• **The task**: Extract each line of the items below that contains the word "Pick".
++++++++
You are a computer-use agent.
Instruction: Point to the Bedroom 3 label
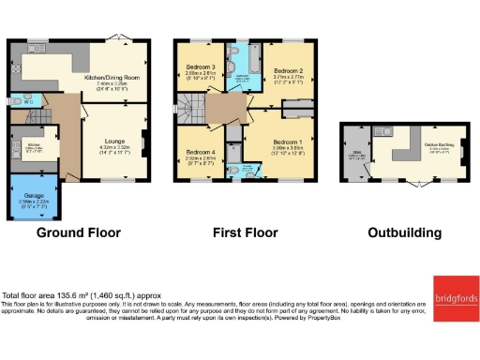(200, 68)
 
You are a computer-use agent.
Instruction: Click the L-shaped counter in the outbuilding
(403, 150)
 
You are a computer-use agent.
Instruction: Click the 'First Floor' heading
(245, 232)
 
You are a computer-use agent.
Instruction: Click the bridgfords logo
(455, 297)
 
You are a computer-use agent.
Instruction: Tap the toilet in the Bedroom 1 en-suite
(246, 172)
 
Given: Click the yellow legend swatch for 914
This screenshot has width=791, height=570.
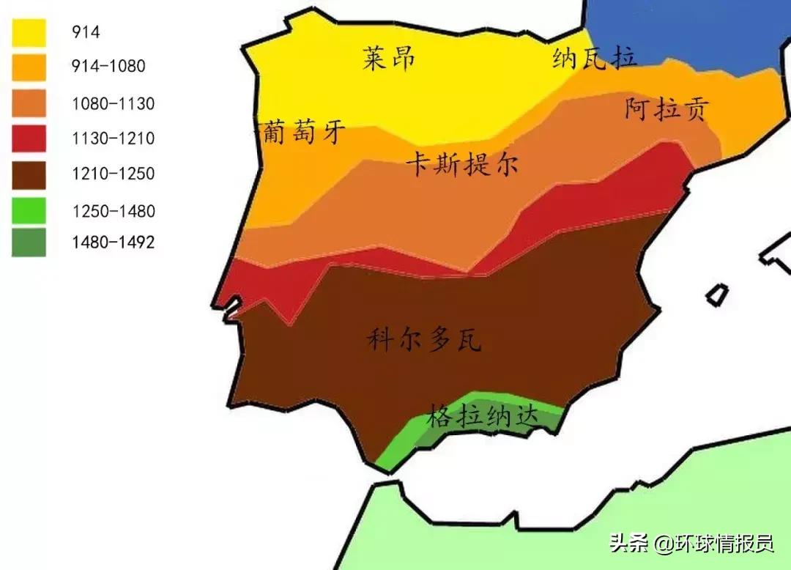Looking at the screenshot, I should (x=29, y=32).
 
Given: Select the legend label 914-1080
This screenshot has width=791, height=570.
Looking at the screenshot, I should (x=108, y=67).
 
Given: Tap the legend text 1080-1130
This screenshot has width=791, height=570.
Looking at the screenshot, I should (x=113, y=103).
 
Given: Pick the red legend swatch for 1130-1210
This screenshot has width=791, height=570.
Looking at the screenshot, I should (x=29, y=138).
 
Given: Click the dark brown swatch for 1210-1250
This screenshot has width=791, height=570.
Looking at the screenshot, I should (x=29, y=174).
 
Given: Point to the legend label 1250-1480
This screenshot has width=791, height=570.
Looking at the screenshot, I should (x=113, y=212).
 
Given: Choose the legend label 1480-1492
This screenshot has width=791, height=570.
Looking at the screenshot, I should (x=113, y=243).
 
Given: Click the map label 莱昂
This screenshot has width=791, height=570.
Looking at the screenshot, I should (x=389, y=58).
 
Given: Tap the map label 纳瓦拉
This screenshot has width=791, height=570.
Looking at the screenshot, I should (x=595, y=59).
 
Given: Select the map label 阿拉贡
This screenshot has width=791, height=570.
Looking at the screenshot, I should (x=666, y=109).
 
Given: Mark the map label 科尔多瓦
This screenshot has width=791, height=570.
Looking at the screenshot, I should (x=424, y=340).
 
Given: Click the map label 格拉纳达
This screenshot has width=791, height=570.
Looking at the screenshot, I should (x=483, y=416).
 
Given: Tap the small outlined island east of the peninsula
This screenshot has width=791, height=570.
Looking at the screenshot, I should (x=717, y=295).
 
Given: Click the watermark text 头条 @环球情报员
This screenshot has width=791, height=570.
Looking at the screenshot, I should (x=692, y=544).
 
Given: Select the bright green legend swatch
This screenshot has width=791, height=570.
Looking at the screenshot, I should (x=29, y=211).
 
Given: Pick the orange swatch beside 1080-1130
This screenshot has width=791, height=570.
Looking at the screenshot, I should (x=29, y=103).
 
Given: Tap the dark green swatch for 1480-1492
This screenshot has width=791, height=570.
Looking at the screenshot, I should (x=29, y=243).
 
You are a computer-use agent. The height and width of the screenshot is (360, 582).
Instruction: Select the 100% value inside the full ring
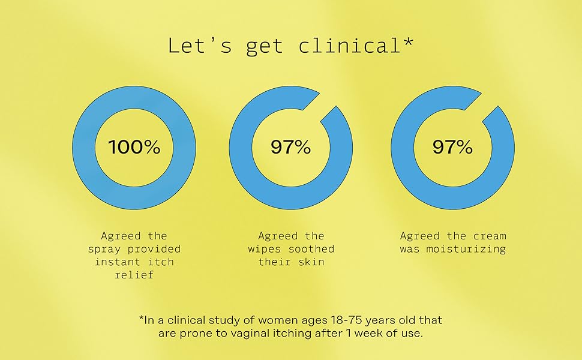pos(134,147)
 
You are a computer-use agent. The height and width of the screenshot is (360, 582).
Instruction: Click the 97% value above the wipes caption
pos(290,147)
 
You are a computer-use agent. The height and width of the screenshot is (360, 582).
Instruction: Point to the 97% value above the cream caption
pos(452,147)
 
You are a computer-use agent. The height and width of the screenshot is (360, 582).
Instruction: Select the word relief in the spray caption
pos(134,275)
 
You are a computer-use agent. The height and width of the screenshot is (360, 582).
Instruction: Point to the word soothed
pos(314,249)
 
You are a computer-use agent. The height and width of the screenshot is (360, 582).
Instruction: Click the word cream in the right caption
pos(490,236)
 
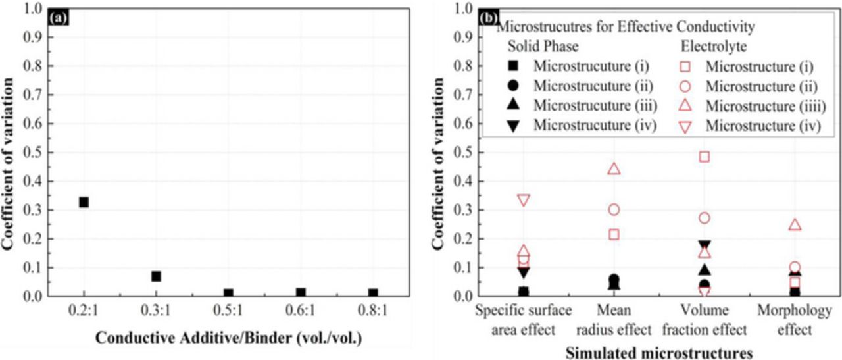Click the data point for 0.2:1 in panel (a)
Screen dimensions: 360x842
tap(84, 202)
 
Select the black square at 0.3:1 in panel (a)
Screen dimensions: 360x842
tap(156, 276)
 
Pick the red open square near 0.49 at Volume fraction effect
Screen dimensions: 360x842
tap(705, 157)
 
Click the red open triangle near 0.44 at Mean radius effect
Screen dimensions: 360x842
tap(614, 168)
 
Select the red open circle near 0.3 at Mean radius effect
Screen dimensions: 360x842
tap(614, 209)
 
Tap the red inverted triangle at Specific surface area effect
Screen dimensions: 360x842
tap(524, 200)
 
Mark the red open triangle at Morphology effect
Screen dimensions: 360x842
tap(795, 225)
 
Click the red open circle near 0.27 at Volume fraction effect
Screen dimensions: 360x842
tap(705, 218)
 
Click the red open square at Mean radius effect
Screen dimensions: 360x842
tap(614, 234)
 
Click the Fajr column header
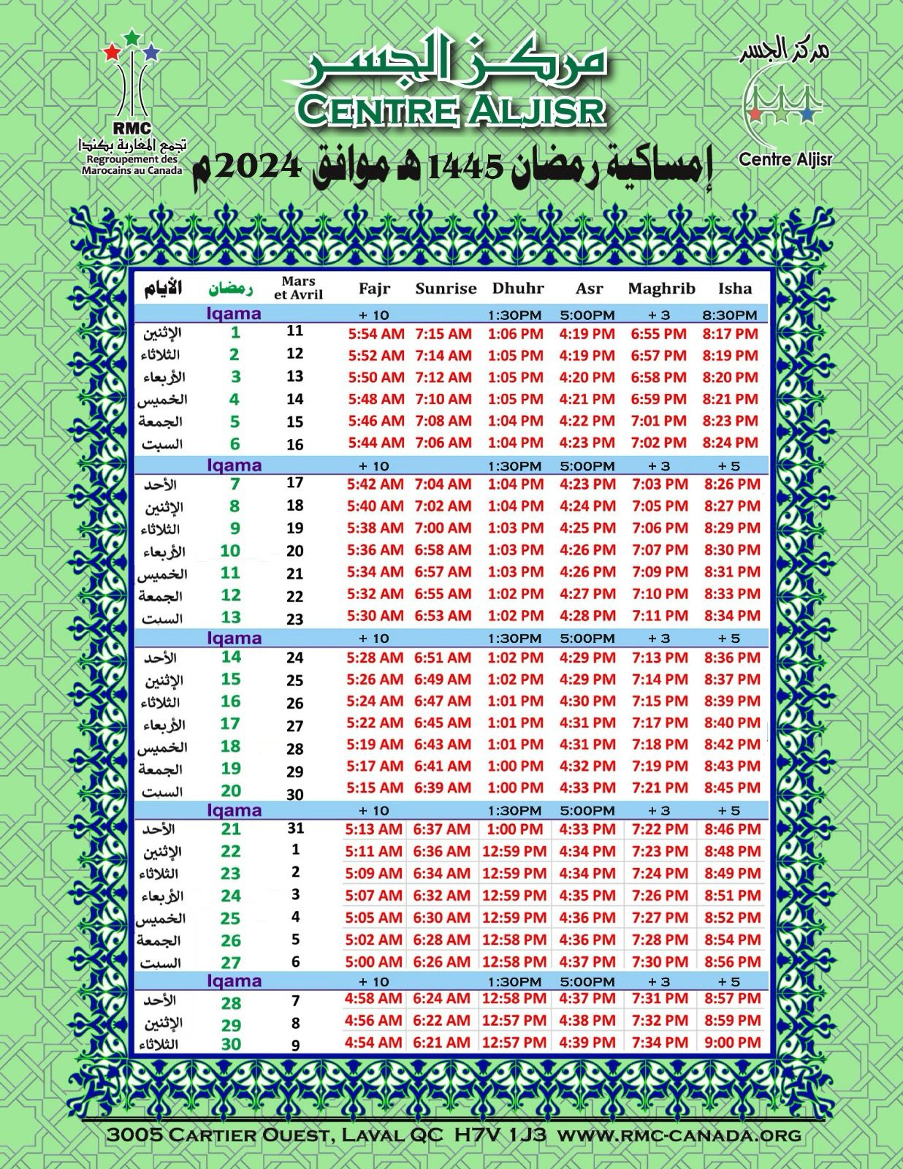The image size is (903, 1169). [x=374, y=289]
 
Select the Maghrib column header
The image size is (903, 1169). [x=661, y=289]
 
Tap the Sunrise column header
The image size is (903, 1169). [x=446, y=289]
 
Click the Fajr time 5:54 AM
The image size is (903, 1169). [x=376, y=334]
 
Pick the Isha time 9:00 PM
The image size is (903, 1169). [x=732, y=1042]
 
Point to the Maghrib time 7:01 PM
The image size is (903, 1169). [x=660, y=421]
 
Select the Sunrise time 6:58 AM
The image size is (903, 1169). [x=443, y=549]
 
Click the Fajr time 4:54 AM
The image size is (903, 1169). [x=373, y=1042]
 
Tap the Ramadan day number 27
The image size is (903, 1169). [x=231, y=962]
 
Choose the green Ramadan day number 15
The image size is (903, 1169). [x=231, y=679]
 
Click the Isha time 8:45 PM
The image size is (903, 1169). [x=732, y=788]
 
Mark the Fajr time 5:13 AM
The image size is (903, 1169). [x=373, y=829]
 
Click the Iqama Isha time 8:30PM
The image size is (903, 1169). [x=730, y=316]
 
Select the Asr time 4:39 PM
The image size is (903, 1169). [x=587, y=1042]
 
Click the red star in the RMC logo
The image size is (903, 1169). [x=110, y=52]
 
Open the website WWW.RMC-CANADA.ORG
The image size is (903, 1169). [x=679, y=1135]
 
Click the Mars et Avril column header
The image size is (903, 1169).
++++++++
• **Response below**:
Given: Pick the red legend swatch for 1130-1210
Given: Pick the orange swatch beside 1080-1130
Pick the red open square near 0.49 at Volume fraction effect
Pick the Isha time 9:00 PM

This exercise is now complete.